A breakdown of the relative influence of each trait
I’m sure the figures above will raise some eyebrows and elicit some swearing and disbelief. They are, however, the distillation of significant research and rigorous analysis. They are also particularly revealing. Calving ease and days to calving have the most significant impact on profitability. Growth, retail beef yield and marbling are the next biggest influencers. Also playing a role is the adverse effect of larger mature cow weights. What is interesting here from a Speckle Park perspective, is how little attention is paid by many breeders to these profit drivers.
Peter Drucker, the man known as “the founder of modern management”, is the originator of the idea that “you can’t manage what you don’t measure”, and it is oh so true for the profit drivers in beef production. They are not as simple to measure as you might hope, but it is not rocket science either.
Measuring calving ease entails recording and scoring the ease of birth assigning a number from 1 to 5 for each calving:
1 – unassisted
2 – easy pull
3 – hard pull
4 – surgical
5 – abnormal presentation
In time these scores will aid in selecting for the traits that influence calving ease, like the right calf shape, suitable pelvic size and the cow’s will to calve.

Measuring mature cow weight is as easy as weighing her when you wean her calf.
Days to calving is, again, an easy trait to measure. In a natural joining method, you record the date the bull goes in and the date of calving. The breedplan algorithm does the rest. In time, and with data, it helps identify those females that get back in calf more quickly. This is vital and not often looked at by some breeders.

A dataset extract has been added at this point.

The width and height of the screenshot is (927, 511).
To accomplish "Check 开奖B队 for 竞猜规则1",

I recently saw a Speckle Park breeder extolling the virtue of their latest donor female who didn’t calve until she was three, then didn’t calve again for 17 months. Her dam hadn’t calved until she was four years of age and then didn’t calve again for 41 months.

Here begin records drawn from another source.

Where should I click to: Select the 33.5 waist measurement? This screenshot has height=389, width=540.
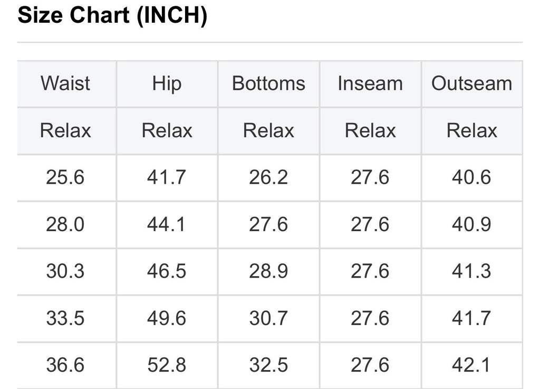click(x=65, y=318)

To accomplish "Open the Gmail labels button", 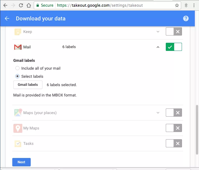I will tap(28, 85).
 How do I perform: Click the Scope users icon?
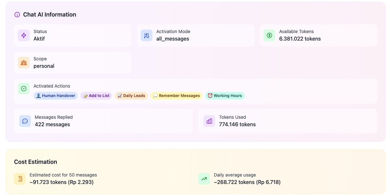point(23,62)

Measuring mature cow weight is also easy. You weigh and record your cows when you wean their calves. As a real strength in Speckle Park, moderate mature weight is important to maintain as it is so commercially relevant. But what is the right size and when is too small, just too small? I think if you reverse engineer the question, the answer will be revealed.

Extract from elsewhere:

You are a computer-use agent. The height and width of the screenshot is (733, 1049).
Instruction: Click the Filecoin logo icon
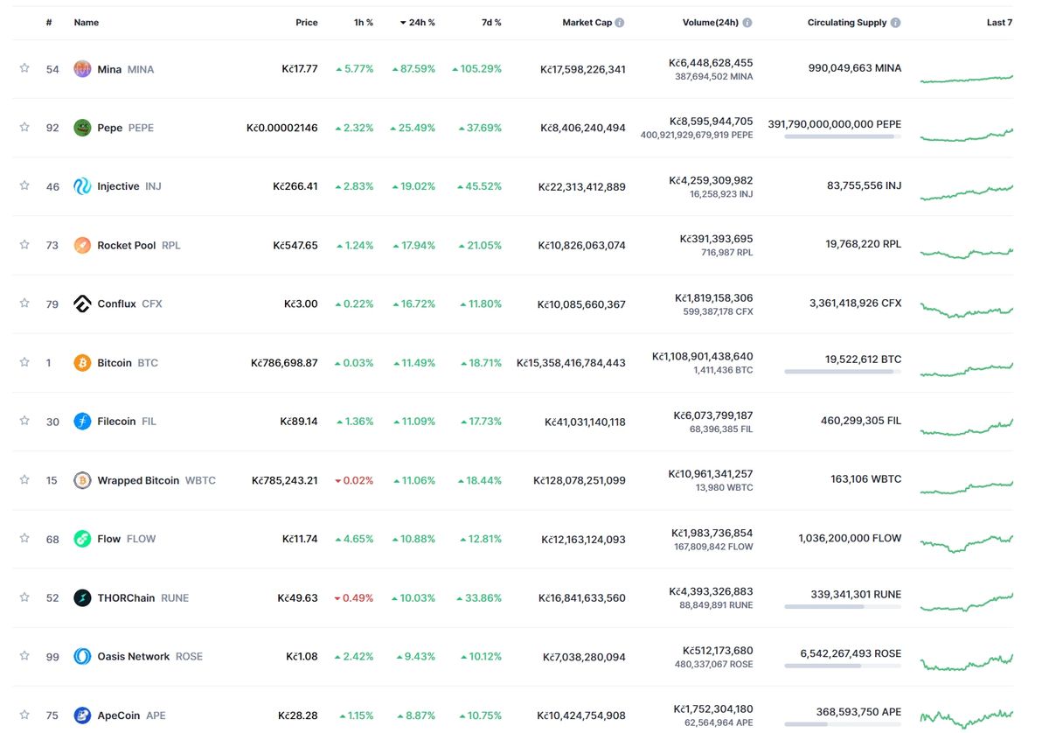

The most lucrative, non Wagyu beef market, is the long-fed premium market. It requires that a 420kg carcase is produced, with good marbling, preferable before 24 months of age. At 55% yield that is about a 760kg individual. We don’t need 800kg cows roaming our paddocks to have finished steers at 24 months hitting 760kg. To access this premium market our goal is to breed the most efficient females that are capable of producing 760kg steers with excellent marbling at 24 months.

Meat quality pays. Marbling impacts profitability by up to 16%.
Together retail beef yield and marbling make up to 37% of the profit equation and are best measured from actual carcase data, not just ultrasounds on live animals. This is unlikely to happen anytime soon in Speckle Park. If we are fair dinkum about our carcase quality in Speckle Park, we need to be recording actual data, as well as scan data (but there is an entirely different can of worms for another day).
A good example of the power of this data is in Wagyu, where actual carcase data is king. Enter Mayura Itoshigenami Jnr. He is a trait leader for marble score and marble fineness, and of his 1,662 performance recorded progeny, 842 have actual carcase data from an abattoir, submitted into the Breedplan system. The result of this mass of data and the genetic quality is that Mayura Itoshigenami Jnr sits atop the list for one of the key economic drivers. The quality and reliability of his genetics, proven by data, saw his semen sell to $68,000 a straw in 2020.
For Speckle Park, where the anecdotal evidence leads us to sprook about retail beef yield, the path to improving it in our own herds is unclear. Given its economic benefits, perhaps we should all be paying more attention. Only four animals have an EBV accuracy of over 80% for Retail Beef Yield %, and only 10 sires have 50 or more progeny with carcase scans entered into Breedplan. How on earth can you select for retail beef yield if you don’t measure for it? If your goal is to improve profits for you and your clients, how can you achieve those goals without measuring and managing the key profit drivers of beef production?